(begin)
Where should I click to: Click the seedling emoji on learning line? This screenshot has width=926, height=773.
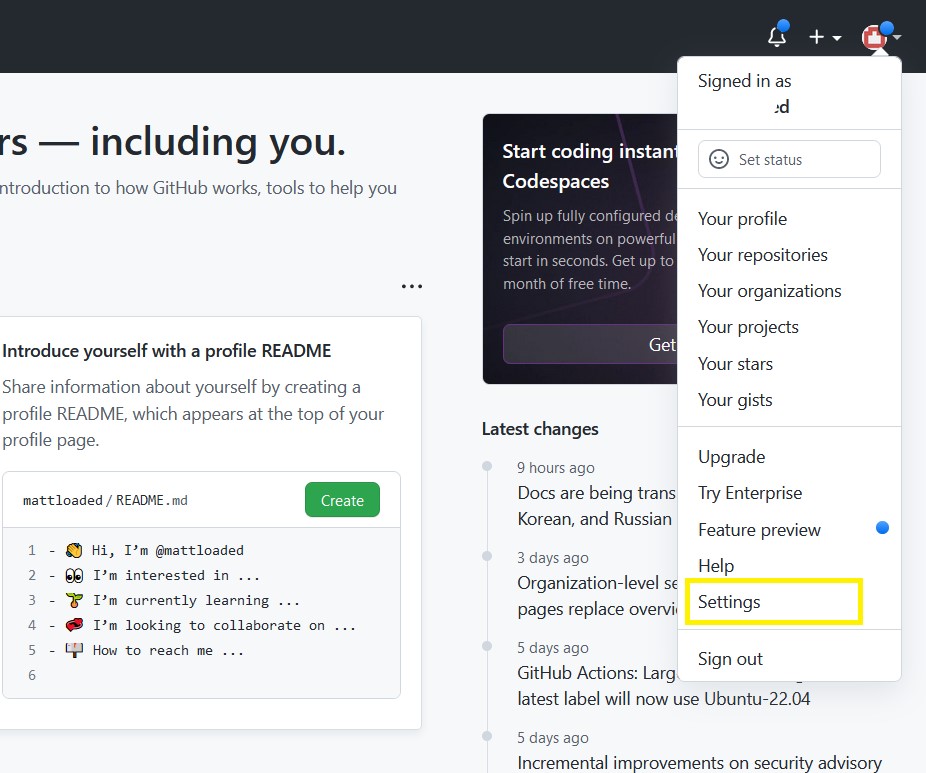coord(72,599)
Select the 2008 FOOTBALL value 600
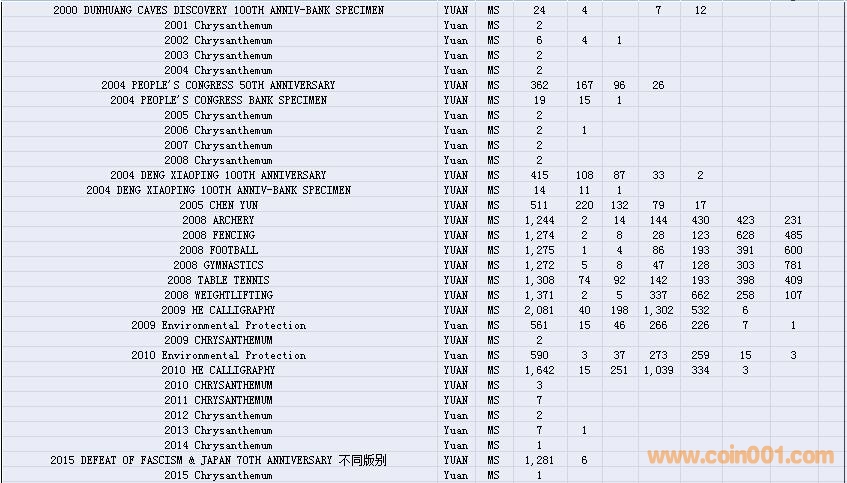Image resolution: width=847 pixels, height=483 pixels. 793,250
(end)
(begin)
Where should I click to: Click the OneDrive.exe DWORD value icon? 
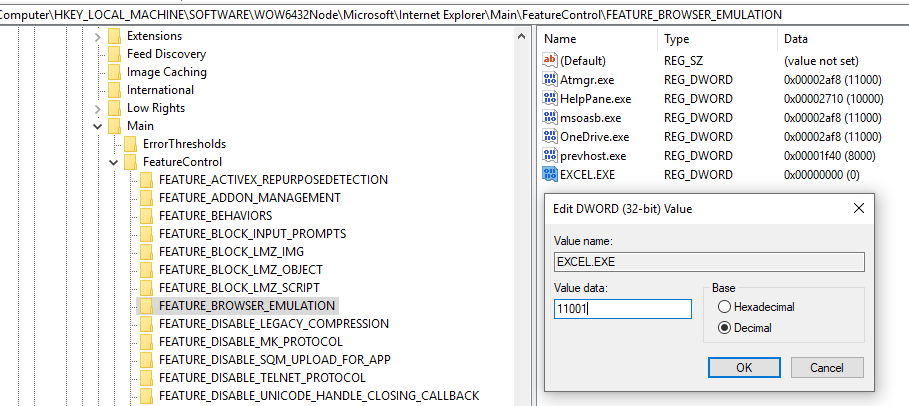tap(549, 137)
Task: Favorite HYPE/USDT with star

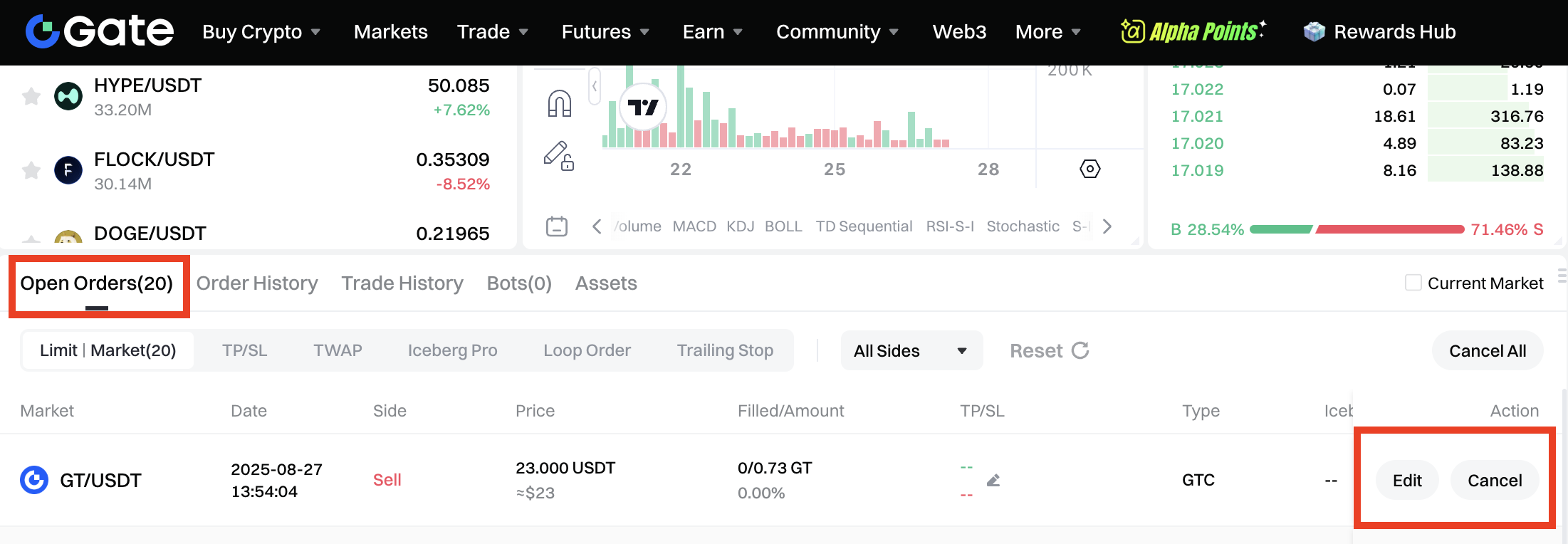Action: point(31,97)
(end)
(begin)
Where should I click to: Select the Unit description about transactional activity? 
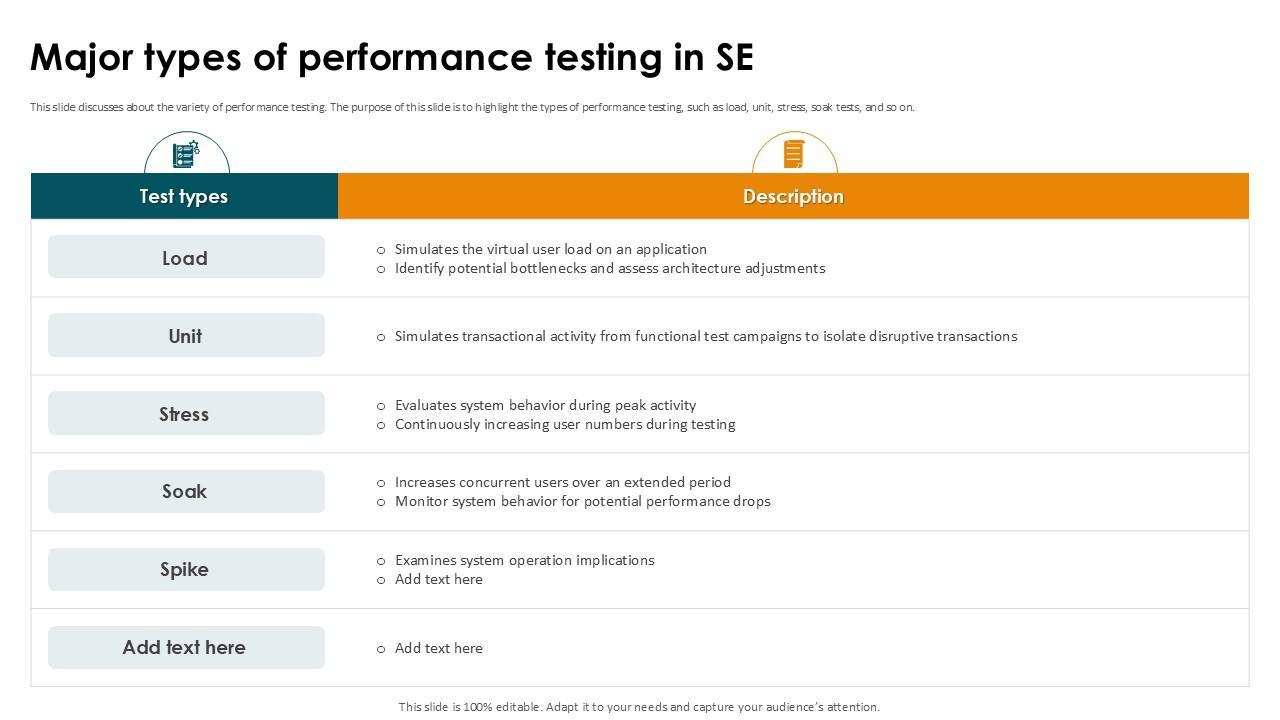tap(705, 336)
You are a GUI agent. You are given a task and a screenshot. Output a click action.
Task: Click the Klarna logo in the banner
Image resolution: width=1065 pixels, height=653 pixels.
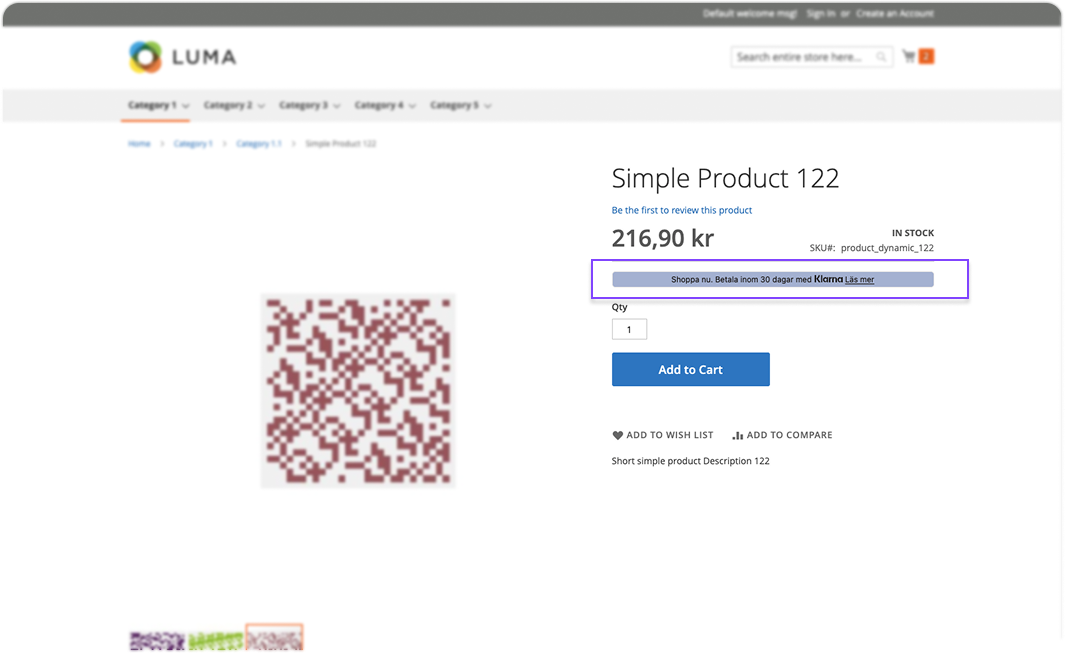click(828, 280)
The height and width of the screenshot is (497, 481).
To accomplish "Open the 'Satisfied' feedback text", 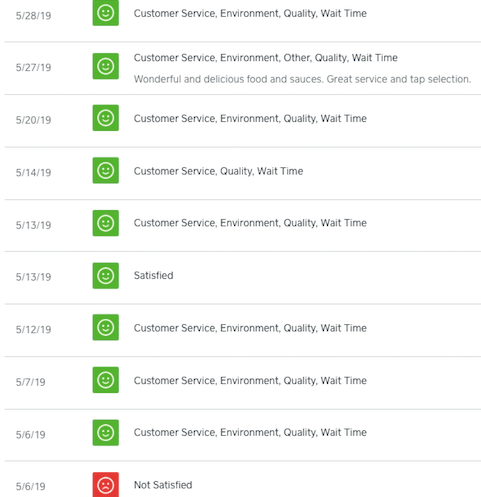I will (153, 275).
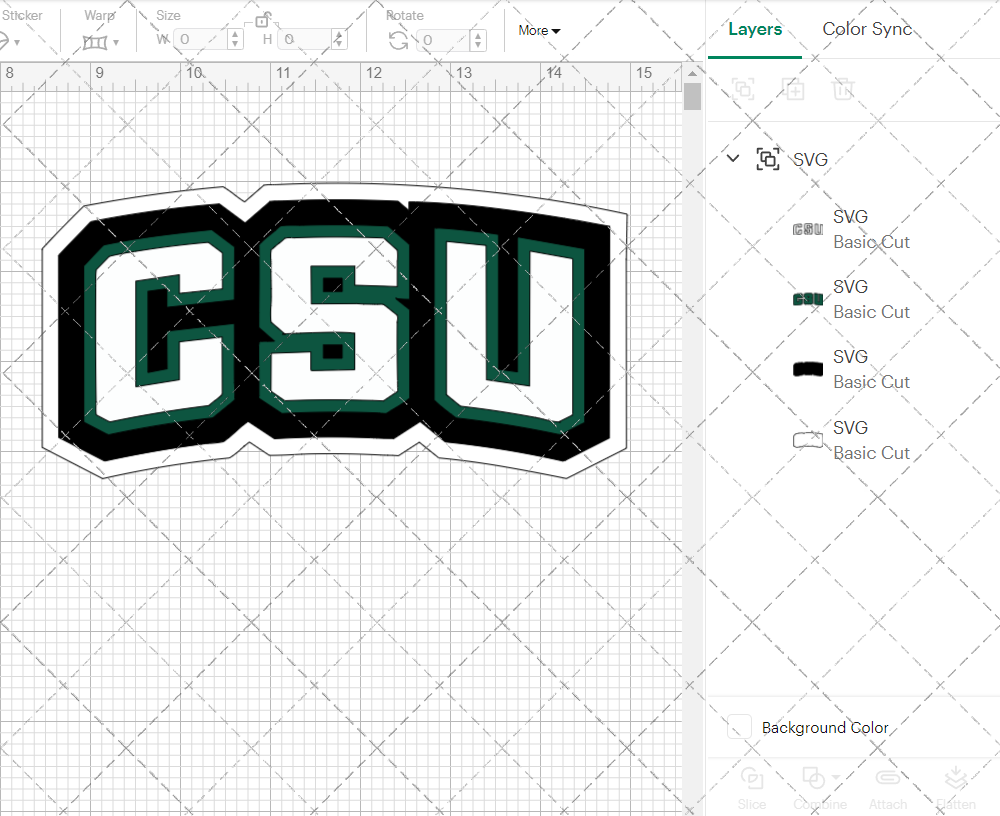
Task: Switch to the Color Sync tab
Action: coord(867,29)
(end)
WHAT THE EXERCISE ASKS: Please count the lines in the listing above that contain the word "value" and give only that number.

OUTPUT FOR THIS EXERCISE: 2